Contradictory? Only if you don't accept that there are natural limits of the problem space addressable by any given approach. Code generators were an early magic bullet that would make programmers obsolete - just answer a few simple questions and your programm will be automagically put together completely bug free!! We all know that the number of programmers in the world is increasing so that promise is proven vapour ware but code generators have made a permanent comeback although they are now masquarading under the name of 'Wizard' or 'Template File'. The promise is vapourware simply because there are limits to the amount of ability that can be put into a program - not because code generators aren't extremely valuable tools.

Seeing the limits of a code generator are easy, just try to imagine using a VisualStudio wizard to write an application which will be run on a Unix platform. (For the curious, I've written a VC++ wizard which generates code for Win, Unix, and VMS so it is possible!)

Seeing the limits of something more general like an approach to problem solving is much more difficult. The discussion above reflects the reality where many approachs (waterfall, procedural, MS, OO, XP, Rational, etc.) and many technologies (state machines, trasactional, event/messaging, etc.) all apply to most kinds of programs. The people who are good at delivering systems on time and on budget have learned to recognize the limitations of each technology, approach, and tool and can merge them into the appropriate mechanism for the project as required. They'll probably also have a relatively limited range of problems that they commonly address and may well have significant problems dealing with radically different types of problems IF those problems happen to be near or across the natural limits of the approach(es) used.

So that's my answer to the original question. There isn't a single magic bullet, there's many of them and it's up to the practictioner to decide which bullet to chamber when taking aim at any given problem. XP is another bullet to have handy when you need it so listen to the consultants and instructors who have never delivered a mjor system but know it inside and out. If you listen between the lines a bit, you'll start seeing what is required for it to be a success:

If project 'X' has intensely rigorous specs and/or a client who always wants more and/or many staff who are going to be learning the techniques or tools, the project may well be more successful with a different methodology. If it's a new package being created for a new customer by mainly junior staff, then XP is probably the wrong choice. If it's maintenance release 3 for a long-standing customer by staff who've been involved since day 1, XP will result in a client seeing things reach the test systems sooner and feedback from their reps modifying the designs in days rather then releases. -- KAS (18 May 2004)
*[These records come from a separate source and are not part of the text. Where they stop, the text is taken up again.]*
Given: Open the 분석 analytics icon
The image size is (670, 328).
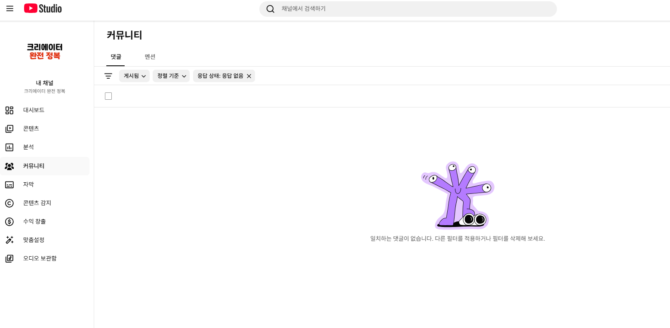Looking at the screenshot, I should [9, 147].
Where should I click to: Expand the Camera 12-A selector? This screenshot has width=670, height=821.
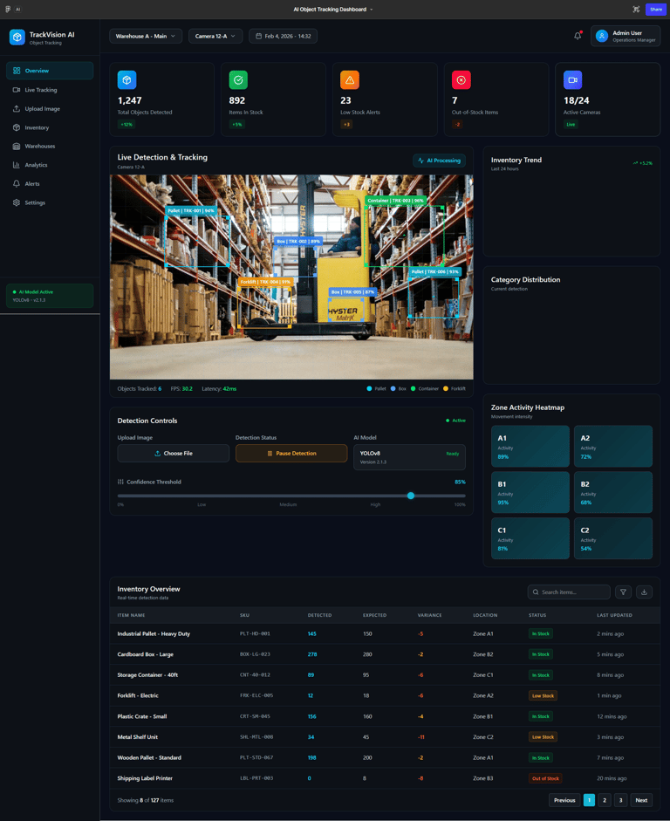(x=215, y=37)
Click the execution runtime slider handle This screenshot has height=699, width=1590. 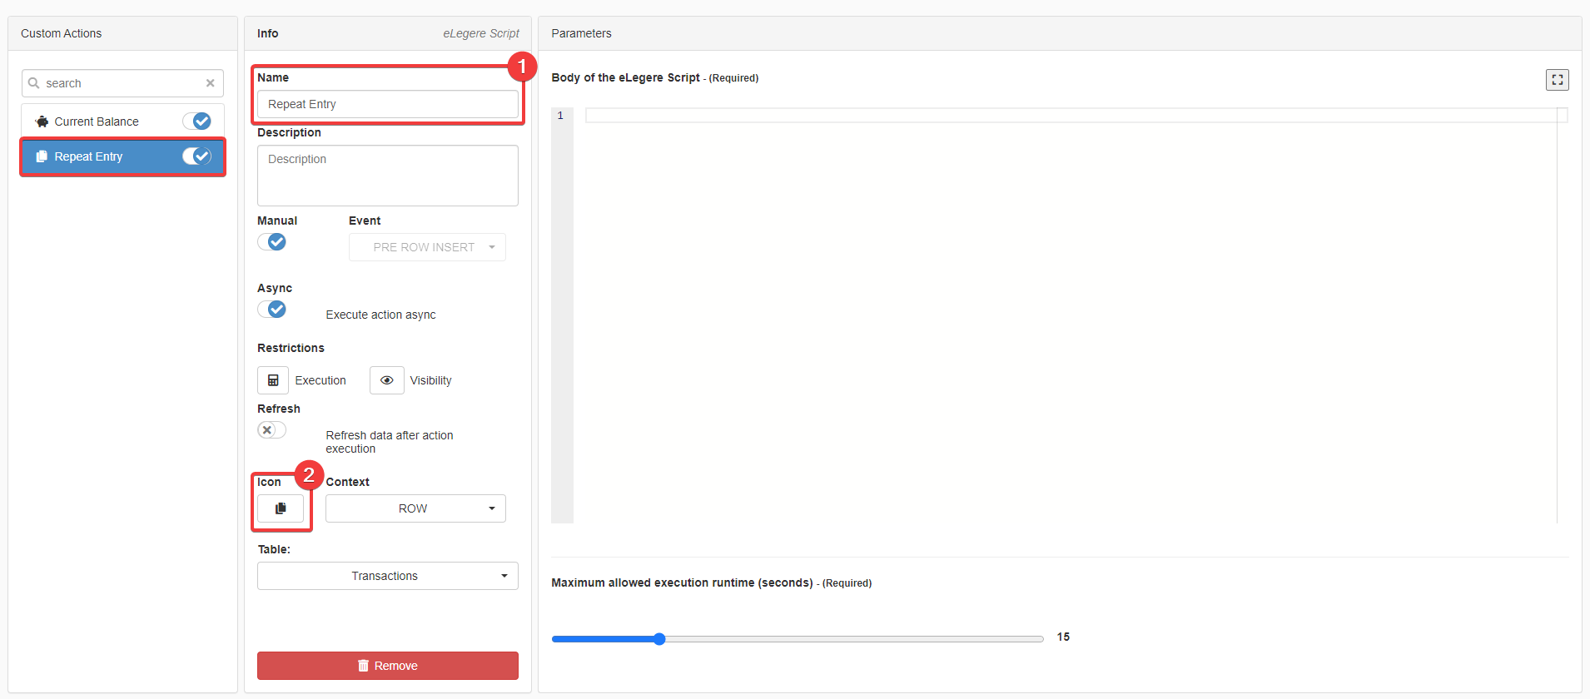[x=659, y=639]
I've also many times seen projects fail (partially or fully) due directly to a primary focus on methodologies -- exactly the opposite of the intention, of course, but it makes sense if you consider that such a focus means that the primary focus is no longer on the product under development.

Thus zealots can be very right in theory but wrong in practice, simply because it is inappropriate to have too much focus on any methodology, no matter what it is.

Under normal circumstances (SNAFU), with luck an organization can achieve the number one thing that it focuses on. For NASA, medical equipment manufacturers, etc, that'd better be a certain area of quality called "safety", and never mind how much the deadline slips as a result. For non-safety-critical commercial products, the focus better be on shipping, because otherwise it might not ship (marketplaces are often realtime: a significantly late product is a wrong product). Only companies/contractors selling the methology itself as a product can repeatedly get away with focusing on the methodology as the number one priority.